Imes continued his education in physics at the University of Michigan as a graduate fellow under his advisor, Harrison Randall (M.S. 1884, Ph.D. 1902). During his time in Ann Arbor, Imes focused his research on designing, building, and using a high-resolution infrared spectrometer to study the structure of atoms and molecules, one of its earliest applications. Imes used the design of the spectrometer and the data it measured as a key part of his dissertation, and his work opened the door to a field of research that had not yet been explored at that depth. His findings provided the first detailed spectra of three diatomic molecules (molecules containing two atoms): hydrogen bromide (HBr), hydrogen chloride (HCI), and hydrogen fluoride (HF), ultimately verifying the emerging concepts around rotational and vibrational energy levels in quantum theory.

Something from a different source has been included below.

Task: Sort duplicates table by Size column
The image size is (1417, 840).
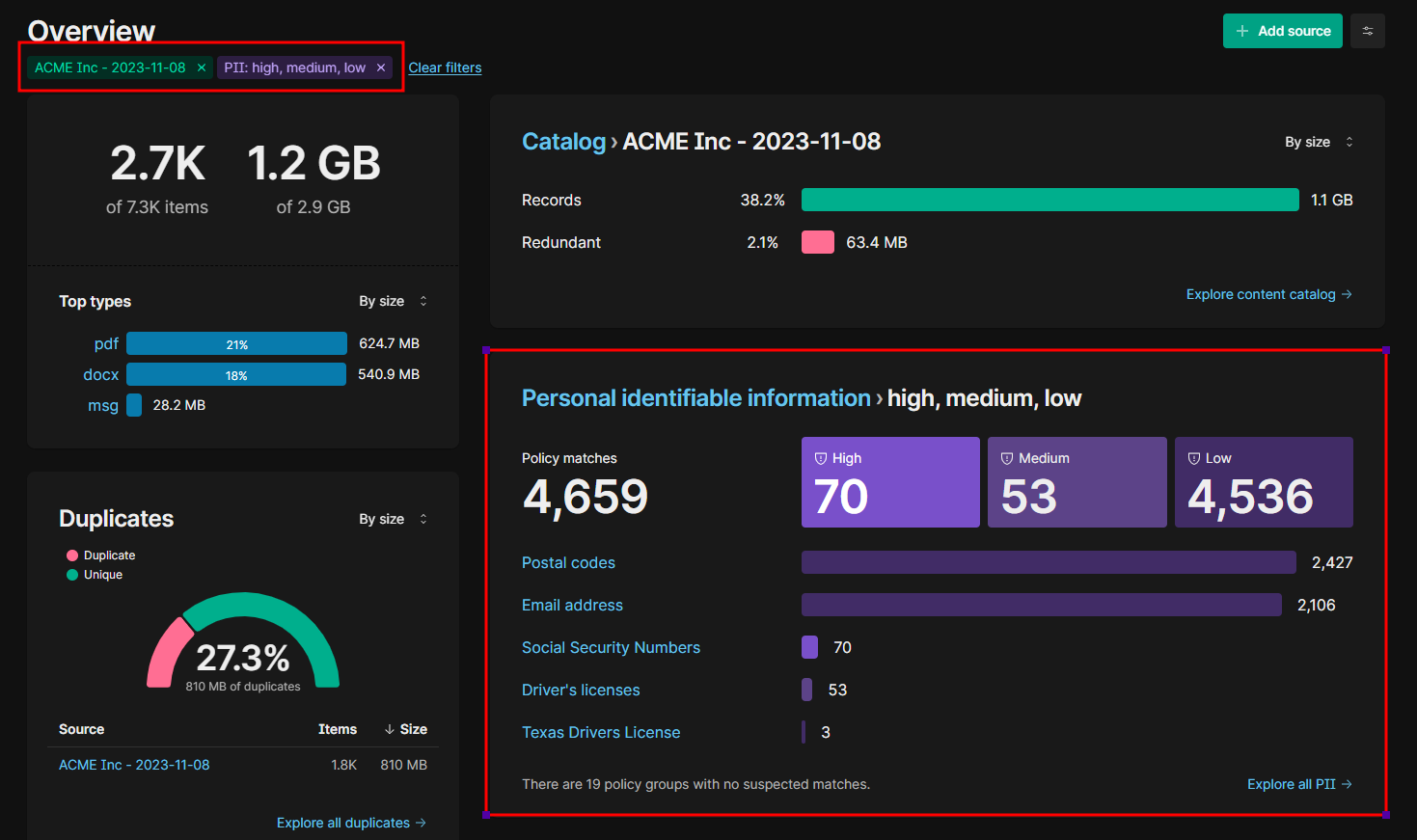Action: tap(406, 729)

Imes is also responsible for providing the first direct evidence for the influence of different isotopes on the spectra of molecules. His findings were published in 1919 in the Astrophysical Journal as an extended paper. The following year, German physicist Adolf Kratzer used Imes’s data in conjunction with his own theory to determine bond lengths between the atoms in each of the diatomic molecules featured in the study. His findings were consistent with previous estimates, but it was Imes’s work that allowed him to make a definitive calculation.

Earle Plyler, a pioneer of molecular and infrared spectroscopy, reflected on the importance of Imes’s accomplishments in a 1974 symposium talk at the Fisk Infrared Institute’s 25th Anniversary Celebration. “Up until the work of Imes, there was doubt about the universal applicability of the quantum theory to radiation in all parts of the electromagnetic spectrum,” Plyler said. “Imes’s work formed a turning point in the scientific thinking, making it clear that quantum theory was not just a novelty, useful in limiting fields of physics, but of widespread and general application.”

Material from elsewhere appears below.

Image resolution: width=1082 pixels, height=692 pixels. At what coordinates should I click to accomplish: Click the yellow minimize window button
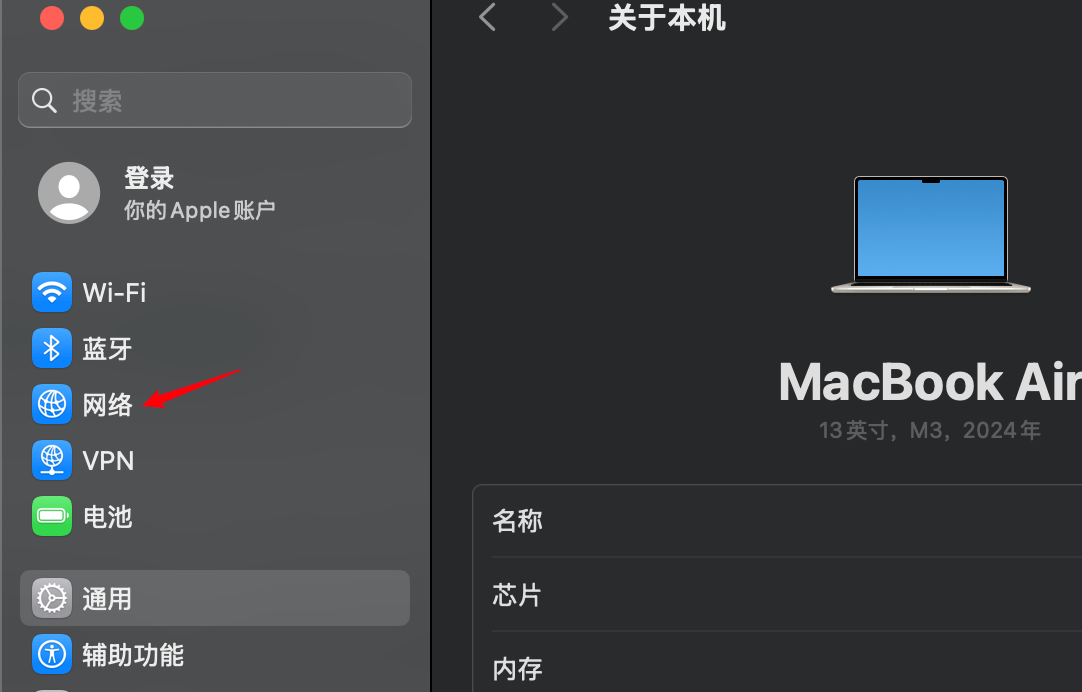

After his time at Michigan, Imes faced discrimination in the field of academia, keeping him from pursuing a teaching role and ultimately leading him to move to New York, a hub for Black intellectuals and artists at the time, where he worked as a research physicist. He began as a consultant but later moved into roles at three engineering-based firms. While working in research and development within the firms, Imes secured four patents for devices or techniques for improving the measurement of magnetic properties of various materials.

“The Genius of the Man”

In 1930, he returned to Fisk to fill the role of professor and chair of the physics department. He continued his infrared spectroscopy research both at Fisk and at New York University, where he also experimented with X-rays and magnetic materials. Upon his death in 1941, two professional obituaries were published—the first in Science by William F.G. Swann and the second in the American Journal of Physics by Alfred Martin.

Swann, a longtime friend and colleague wrote, “It was the writer’s privilege to become acquainted with Professor Imes in his graduate student days at the University of Michigan, where his research laboratory was a mecca for those who sought an atmosphere of calm and contentment… Imes could always be relied upon to bring to any discussion an atmosphere of philosophic soundness and levelheaded practicalness.”

Martin, an instructor under Imes at Fisk, said, “With his passing, future generations of physics students have lost the privilege of studying under a truly masterful teacher; his colleagues, an esteemed counsellor; and his family and friends, a devoted companion… The genius of the man for inspiring his students and his associates will cause his memory to linger long in the hearts of many.”